所以我有工作代码来搜索我想要的目录中的文件。我可以将它们保存为 Dataframe 或列表。然后我了解了如何使用findall（），find（）.text从一个xml文件中获取标记和文本。现在，我想让它对一组与此 Dataframe 或列表中的位置相等的值更加动态。我收到一条错误消息“预期的是str、bytes或os.pathlike对象，而不是tuple”。我想知道我的理解在这段代码中哪里是错误的，或者我的理解有点不正确？我也不确定我是否过度复杂化了一个 Dataframe ，应该只使用一个列表。。。。。

import os  
import pandas as pd
import os  
import xml.etree.ElementTree as ET

.....
current_dur = r'Workplace Investing'

# empty data frame to put the file paths in.

file_results = []    

# logic to search through the directories.

for root, dirs, files in os.walk(current_dur):
    for file in files:
            if file.endswith('.ldm') or file.endswith('.cdm') or file.endswith('.pdm'):
                file_results.append(os.path.join(root, file))           

filesdataframe = pd.DataFrame(file_results)
filesdataframe.rename(columns = { 0 :'Directory Path'}, inplace = True)

......

# This is an example of what is inside the filesdataframe. All of these values are inside a single column but have many rows.

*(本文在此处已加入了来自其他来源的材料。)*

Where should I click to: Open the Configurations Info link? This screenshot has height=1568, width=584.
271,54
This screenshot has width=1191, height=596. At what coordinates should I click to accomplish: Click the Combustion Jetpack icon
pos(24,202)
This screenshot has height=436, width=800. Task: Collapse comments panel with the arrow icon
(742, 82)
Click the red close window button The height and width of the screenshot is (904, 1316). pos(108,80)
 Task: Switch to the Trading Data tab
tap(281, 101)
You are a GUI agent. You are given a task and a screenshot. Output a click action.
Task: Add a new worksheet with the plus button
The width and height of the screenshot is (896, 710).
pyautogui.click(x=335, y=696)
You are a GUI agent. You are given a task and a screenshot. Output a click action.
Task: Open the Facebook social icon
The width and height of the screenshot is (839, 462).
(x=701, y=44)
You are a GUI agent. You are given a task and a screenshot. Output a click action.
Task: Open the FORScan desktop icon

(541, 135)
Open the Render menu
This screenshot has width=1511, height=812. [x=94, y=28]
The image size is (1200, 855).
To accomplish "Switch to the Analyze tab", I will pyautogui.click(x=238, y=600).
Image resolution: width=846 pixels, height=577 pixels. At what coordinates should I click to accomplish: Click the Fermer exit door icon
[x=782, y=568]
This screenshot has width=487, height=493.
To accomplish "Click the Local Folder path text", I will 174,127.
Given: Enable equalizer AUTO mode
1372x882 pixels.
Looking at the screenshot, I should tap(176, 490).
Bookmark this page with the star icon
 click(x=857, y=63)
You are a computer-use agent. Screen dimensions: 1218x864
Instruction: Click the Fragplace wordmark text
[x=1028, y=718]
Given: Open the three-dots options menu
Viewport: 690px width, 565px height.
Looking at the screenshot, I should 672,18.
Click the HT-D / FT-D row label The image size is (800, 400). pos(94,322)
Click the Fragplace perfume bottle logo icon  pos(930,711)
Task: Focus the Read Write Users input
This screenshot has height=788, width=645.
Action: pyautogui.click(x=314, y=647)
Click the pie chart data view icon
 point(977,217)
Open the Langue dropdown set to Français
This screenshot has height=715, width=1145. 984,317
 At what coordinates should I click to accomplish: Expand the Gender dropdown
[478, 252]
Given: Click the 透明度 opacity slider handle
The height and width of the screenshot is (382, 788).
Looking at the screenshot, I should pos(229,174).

# \\dmn1.fmr.com\FIDFILE\FS159\FIRSCODB\WI Data Modeling\PWI\WI - Workplace Investing\WORKPLACE INVESTING.cdm

# \\dmn1.fmr.com\FIDFILE\FS159\FIRSCODB\WI Data Modeling\PWI\WI - Workplace Investing\INTERACTION CDM.cdm

# \\dmn1.fmr.com\FIDFILE\FS159\FIRSCODB\WI Data Modeling\PWI\WI - Workplace Investing\DC - Defined Contributions\PARTY.ldm

# In my working code I set the xmlfile equal to a single directory path.

# This worked for one file. Now my thinking is maybe I set xmlfile equal to dataframe.iterrows().

# That way when I make my loop it will go by each row.

xmlfile = next(filesdataframe.iterrows())

for ind in filesdataframe.index:
    #This is next line is where I am getting my issue. 
    tree = ET.parse(xmlfile)

    root = tree.getroot()
.....